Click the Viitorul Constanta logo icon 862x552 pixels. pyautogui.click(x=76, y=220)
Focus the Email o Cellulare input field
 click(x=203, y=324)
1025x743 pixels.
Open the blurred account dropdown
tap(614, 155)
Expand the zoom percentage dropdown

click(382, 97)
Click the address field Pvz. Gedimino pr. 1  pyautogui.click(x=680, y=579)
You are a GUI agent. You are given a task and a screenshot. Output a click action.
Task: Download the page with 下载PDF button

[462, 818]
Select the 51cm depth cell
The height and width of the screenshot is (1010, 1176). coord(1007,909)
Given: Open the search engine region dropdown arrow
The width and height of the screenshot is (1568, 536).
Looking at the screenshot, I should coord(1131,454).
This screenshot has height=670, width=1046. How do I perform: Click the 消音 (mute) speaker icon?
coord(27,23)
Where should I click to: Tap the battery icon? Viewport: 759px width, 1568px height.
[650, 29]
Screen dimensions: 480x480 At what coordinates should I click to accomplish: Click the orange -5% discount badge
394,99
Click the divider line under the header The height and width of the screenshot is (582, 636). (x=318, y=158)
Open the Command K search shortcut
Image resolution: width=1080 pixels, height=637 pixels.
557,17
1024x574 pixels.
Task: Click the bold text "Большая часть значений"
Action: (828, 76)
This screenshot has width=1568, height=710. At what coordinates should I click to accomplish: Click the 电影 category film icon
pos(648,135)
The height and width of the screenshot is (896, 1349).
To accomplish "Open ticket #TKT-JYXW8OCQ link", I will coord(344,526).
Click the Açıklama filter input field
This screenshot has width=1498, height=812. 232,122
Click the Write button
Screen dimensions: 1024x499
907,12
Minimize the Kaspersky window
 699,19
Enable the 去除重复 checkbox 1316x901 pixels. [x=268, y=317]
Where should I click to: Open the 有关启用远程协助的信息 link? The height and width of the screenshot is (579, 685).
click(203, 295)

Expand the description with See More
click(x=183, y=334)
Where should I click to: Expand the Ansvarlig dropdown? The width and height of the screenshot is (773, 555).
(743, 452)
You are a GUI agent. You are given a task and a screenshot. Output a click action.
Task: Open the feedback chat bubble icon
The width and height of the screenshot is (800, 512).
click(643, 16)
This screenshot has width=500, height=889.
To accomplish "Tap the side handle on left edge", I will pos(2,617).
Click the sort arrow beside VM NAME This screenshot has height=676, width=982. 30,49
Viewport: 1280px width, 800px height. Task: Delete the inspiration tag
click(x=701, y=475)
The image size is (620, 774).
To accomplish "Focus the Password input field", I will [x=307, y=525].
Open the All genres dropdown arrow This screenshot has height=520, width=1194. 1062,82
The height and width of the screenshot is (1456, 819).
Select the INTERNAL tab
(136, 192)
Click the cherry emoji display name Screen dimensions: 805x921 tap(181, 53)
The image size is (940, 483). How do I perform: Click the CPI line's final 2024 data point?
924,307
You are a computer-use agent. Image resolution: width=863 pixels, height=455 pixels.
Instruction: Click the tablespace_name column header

:::::

# INSTRUCTIONS TO FOLLOW
Repeat the data precisely, line by line.

# FINISHED EXERCISE
Click the Viitorul Constanta logo icon 862x552 pixels. pyautogui.click(x=76, y=220)
Focus the Email o Cellulare input field
 click(x=203, y=324)
1025x743 pixels.
Open the blurred account dropdown
tap(614, 155)
Expand the zoom percentage dropdown

click(382, 97)
Click the address field Pvz. Gedimino pr. 1  pyautogui.click(x=680, y=579)
You are a GUI agent. You are given a task and a screenshot. Output a click action.
Task: Download the page with 下载PDF button

[462, 818]
Select the 51cm depth cell
The height and width of the screenshot is (1010, 1176). coord(1007,909)
Given: Open the search engine region dropdown arrow
The width and height of the screenshot is (1568, 536).
Looking at the screenshot, I should coord(1131,454).
This screenshot has height=670, width=1046. How do I perform: Click the 消音 (mute) speaker icon?
coord(27,23)
Where should I click to: Tap the battery icon? Viewport: 759px width, 1568px height.
[650, 29]
Screen dimensions: 480x480 At what coordinates should I click to accomplish: Click the orange -5% discount badge
394,99
Click the divider line under the header The height and width of the screenshot is (582, 636). (x=318, y=158)
Open the Command K search shortcut
Image resolution: width=1080 pixels, height=637 pixels.
557,17
1024x574 pixels.
Task: Click the bold text "Большая часть значений"
Action: (828, 76)
This screenshot has width=1568, height=710. At what coordinates should I click to accomplish: Click the 电影 category film icon
pos(648,135)
The height and width of the screenshot is (896, 1349).
To accomplish "Open ticket #TKT-JYXW8OCQ link", I will coord(344,526).
Click the Açıklama filter input field
This screenshot has width=1498, height=812. 232,122
Click the Write button
Screen dimensions: 1024x499
907,12
Minimize the Kaspersky window
 699,19
Enable the 去除重复 checkbox 1316x901 pixels. [x=268, y=317]
Where should I click to: Open the 有关启用远程协助的信息 link? The height and width of the screenshot is (579, 685).
click(203, 295)

Expand the description with See More
click(x=183, y=334)
Where should I click to: Expand the Ansvarlig dropdown? The width and height of the screenshot is (773, 555).
(743, 452)
You are a GUI agent. You are given a task and a screenshot. Output a click action.
Task: Open the feedback chat bubble icon
The width and height of the screenshot is (800, 512).
click(643, 16)
This screenshot has width=500, height=889.
To accomplish "Tap the side handle on left edge", I will pos(2,617).
Click the sort arrow beside VM NAME This screenshot has height=676, width=982. 30,49
Viewport: 1280px width, 800px height. Task: Delete the inspiration tag
click(x=701, y=475)
The image size is (620, 774).
To accomplish "Focus the Password input field", I will [x=307, y=525].
Open the All genres dropdown arrow This screenshot has height=520, width=1194. 1062,82
The height and width of the screenshot is (1456, 819).
Select the INTERNAL tab
(136, 192)
Click the cherry emoji display name Screen dimensions: 805x921 tap(181, 53)
The image size is (940, 483). How do I perform: Click the CPI line's final 2024 data point?
924,307
You are a computer-use agent. Image resolution: width=863 pixels, height=455 pixels.
Instruction: Click the tablespace_name column header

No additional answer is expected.